>I really don't get the harsh kickbacks and complaints against things like "...

Jach · on Oct 18, 2011

Misrepresentation is similar to neglect in that it's typically necessary for lawyers to argue and juries to decide. In this actual case, to repeat count's analogy, why aren't filesystem users complaining that their deleted data isn't "really deleted" (ignoring that such FS software is probably a no-warranty thing)? I've had to recover rm'd data a number of times myself. I don't think "deletion" has ever meant an expectation of "completely wipe out any traces of" in the digital world. I wouldn't put it past a lawyer to be able to convince a jury otherwise though, but it'd set a dangerous precedent.

pyre · on Oct 18, 2011

In a filesystem, the data isn't scrubbed but it's marked as space that can be overwritten. While the completely removal doesn't happen at once, it's slated for complete removal at some undetermined time in the future. In the case of Facebook, they are making a conscious decision that they do not want this data to ever disappear. I doubt very much that there are policies to remove data marked as 'deleted' after a set time period, or plans to implement something like that in the future. They keep the data around because it is still useful to them, even though it is no longer useful to the user.

0x12 · on Oct 19, 2011

And besides that, it is not the manufacturer of the filesystem that is in control, but the person that installed it, likely the same person that is deleting the files.

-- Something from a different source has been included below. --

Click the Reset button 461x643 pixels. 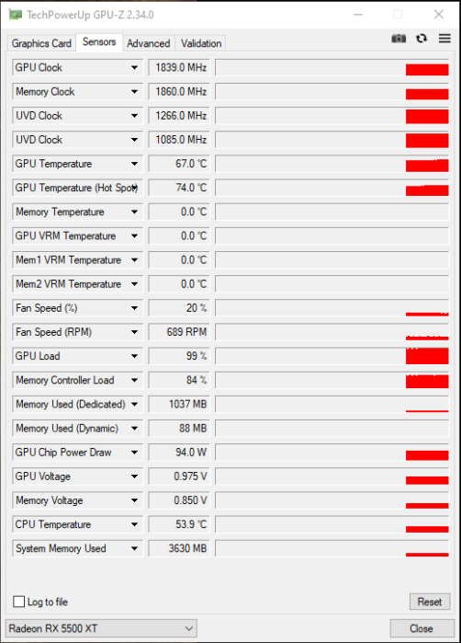pyautogui.click(x=430, y=602)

For web based services the rules change dramatically, because you are no longer in control of the data. Because the past has shown that companies seem to have a hard time to play nice with the data they store on behalf of their unsuspecting users there now is in some parts of the world a government entity tasked with precisely that: making sure that users right with respect to their data are respected.

If you don't like the way your filesystem deletes the data you can always cut up the platters.

dredmorbius · on Oct 19, 2011

Above and beyond that, any non-trivial web architecture is going to involve multiple tiers of data and caching.

A given text object will exist in the primary database, in its replicas or clusters, and in backups. If the outfit is at all legitimate, multiple backups representing frequent points in time, stored in multiple locations.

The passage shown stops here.